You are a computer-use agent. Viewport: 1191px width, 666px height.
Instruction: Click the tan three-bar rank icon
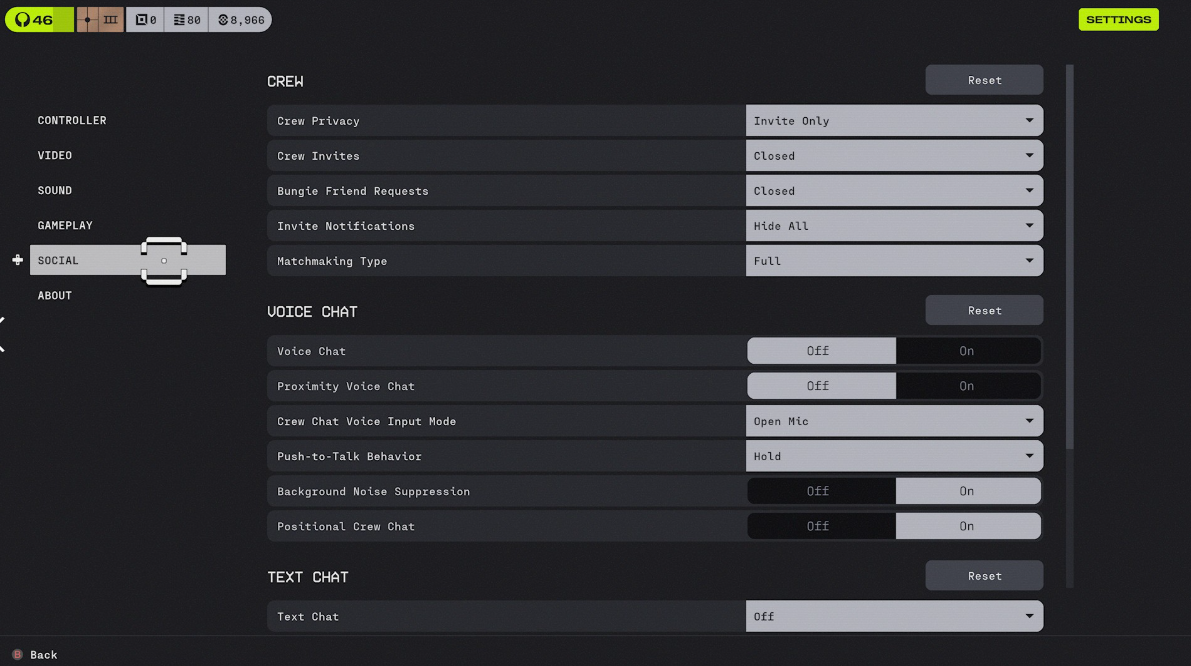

---------------

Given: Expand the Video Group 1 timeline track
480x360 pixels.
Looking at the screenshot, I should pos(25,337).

---------------

=== Directions for this task ===
The response should hold exactly the lines starting at the line with "You are a computer-use" and ending at the line with "Instruction: Click the", and no other line of the material above.

=== The completed task ===
You are a computer-use agent. Viewport: 1191px width, 666px height.
Instruction: Click the tan three-bar rank icon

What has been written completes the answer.